### Supplied data
- Opening Delimiter -

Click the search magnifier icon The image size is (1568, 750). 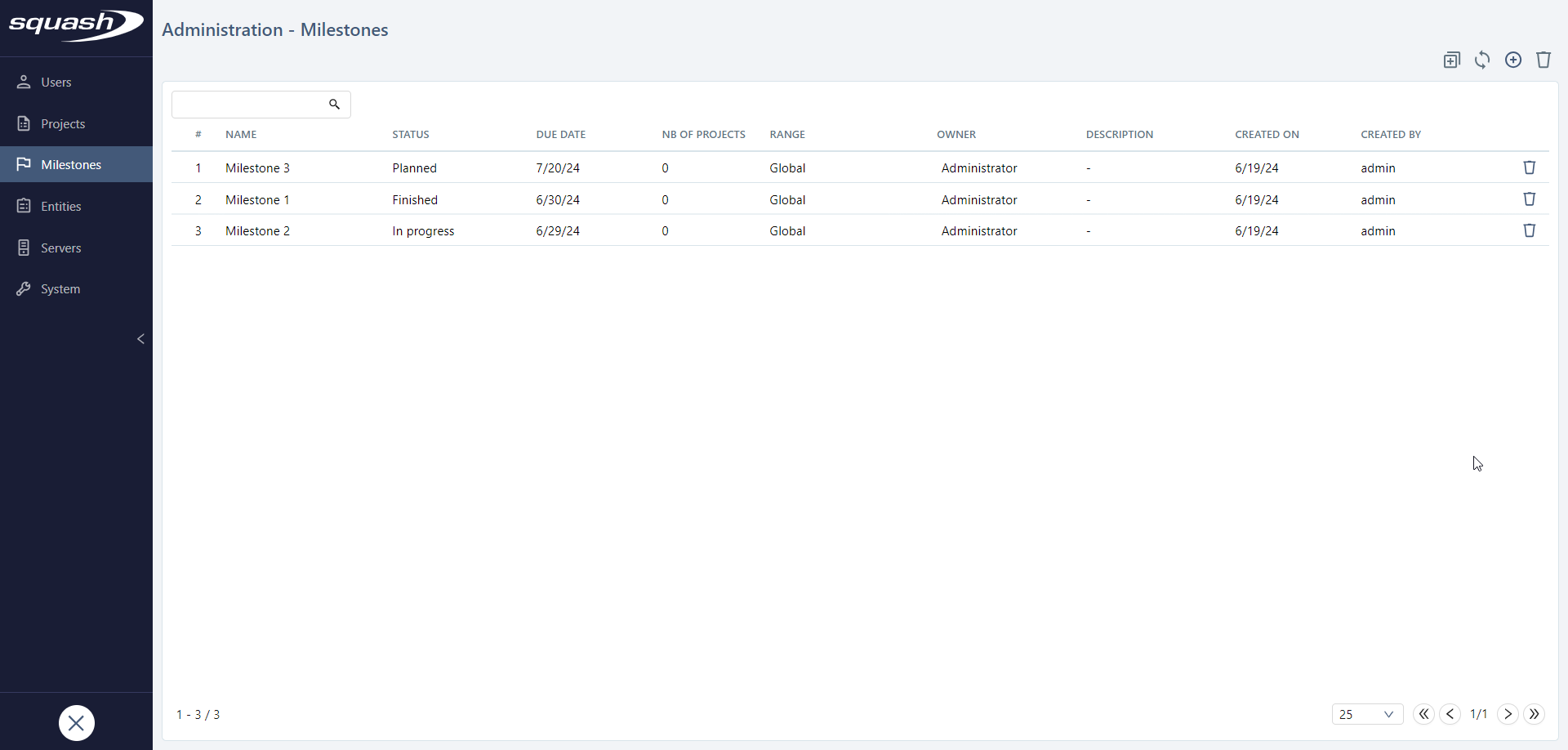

- Closing Delimiter -
- Opening Delimiter -

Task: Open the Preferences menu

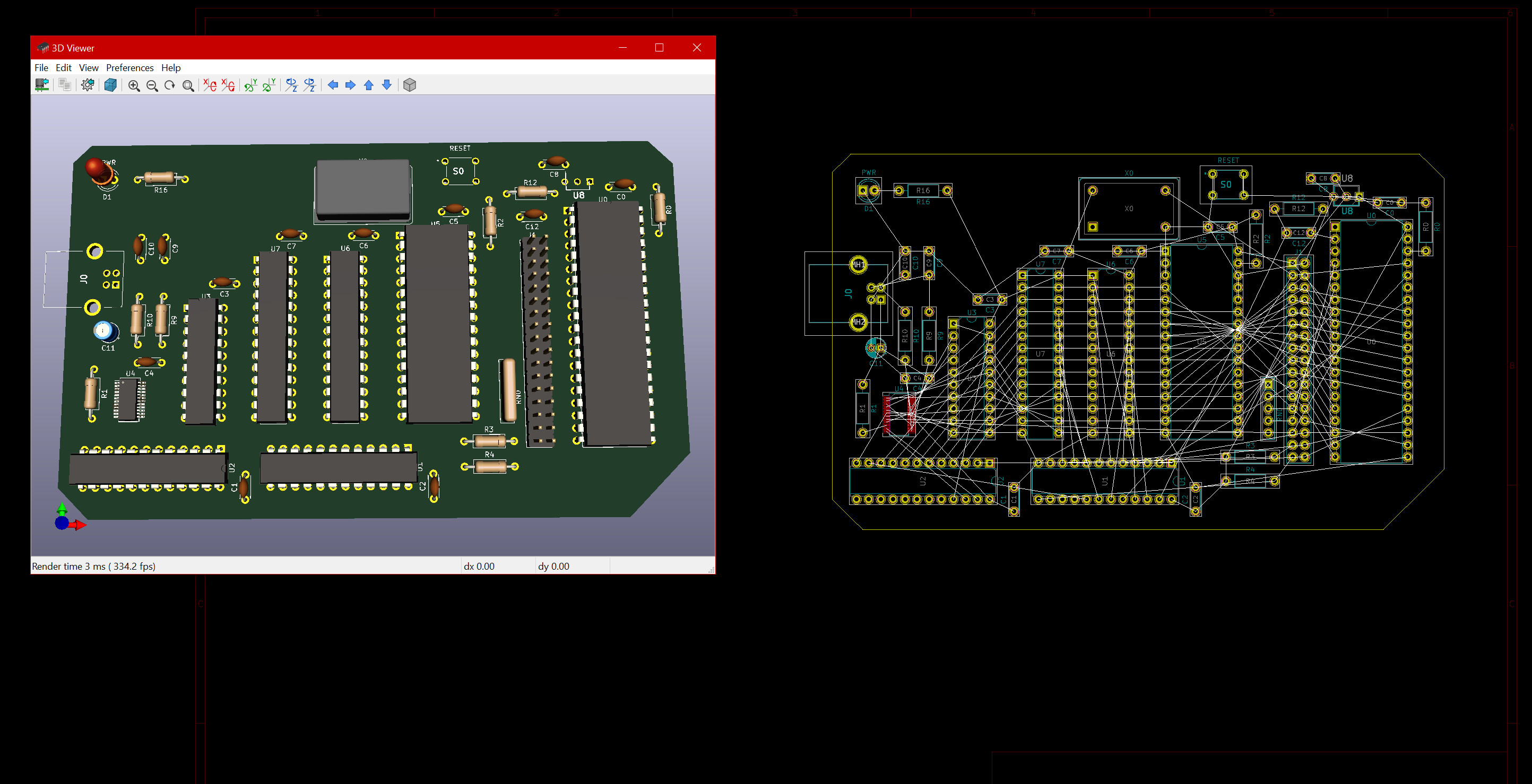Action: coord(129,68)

- Closing Delimiter -
- Opening Delimiter -

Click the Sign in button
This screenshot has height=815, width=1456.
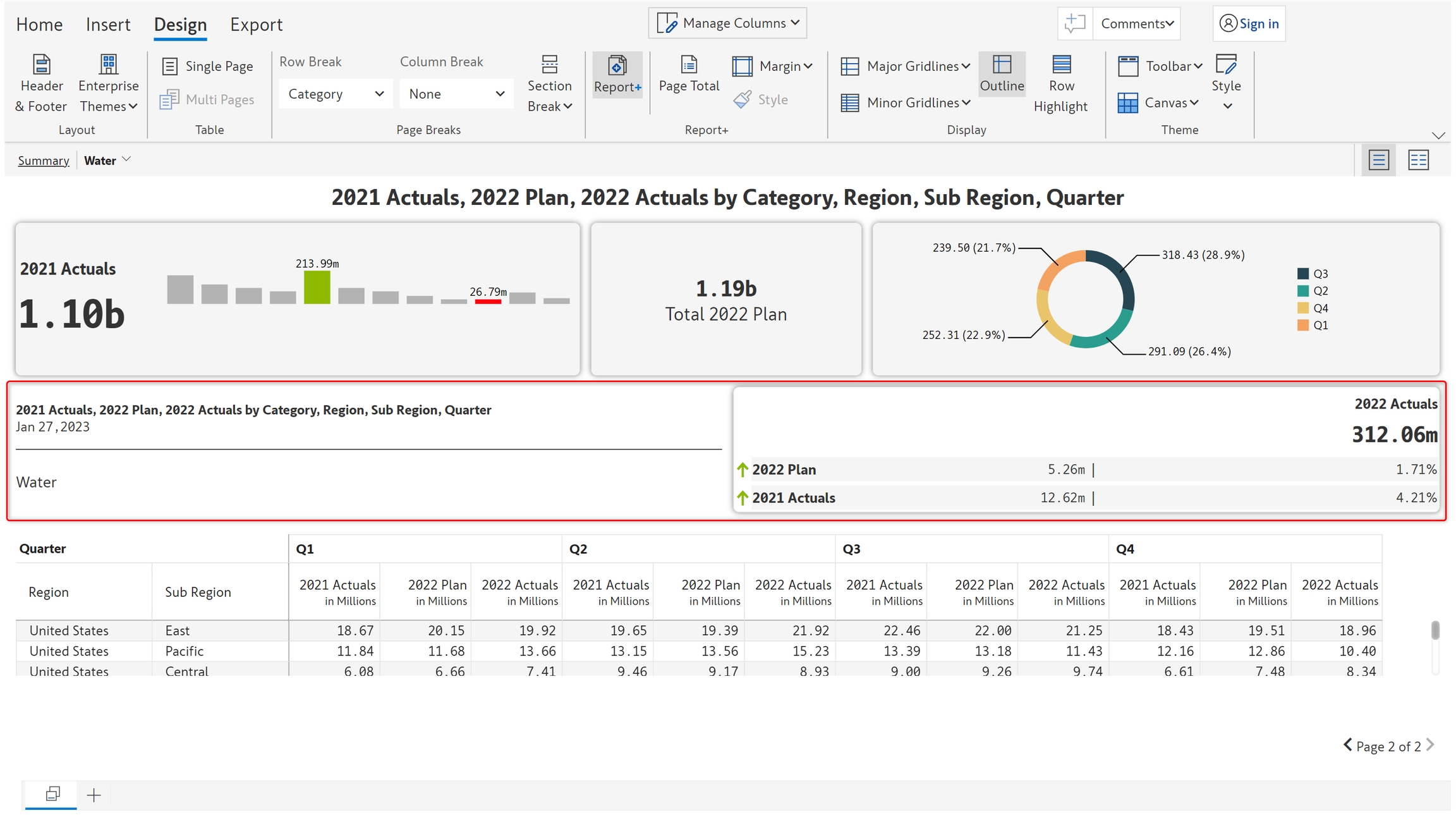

- Closing Delimiter -

Working from the material above, restate word for word the lines between the line with "Click the Sign in button" and the line with "This screenshot has height=815, width=1456.", both included, and only those.

Click the Sign in button
This screenshot has height=815, width=1456.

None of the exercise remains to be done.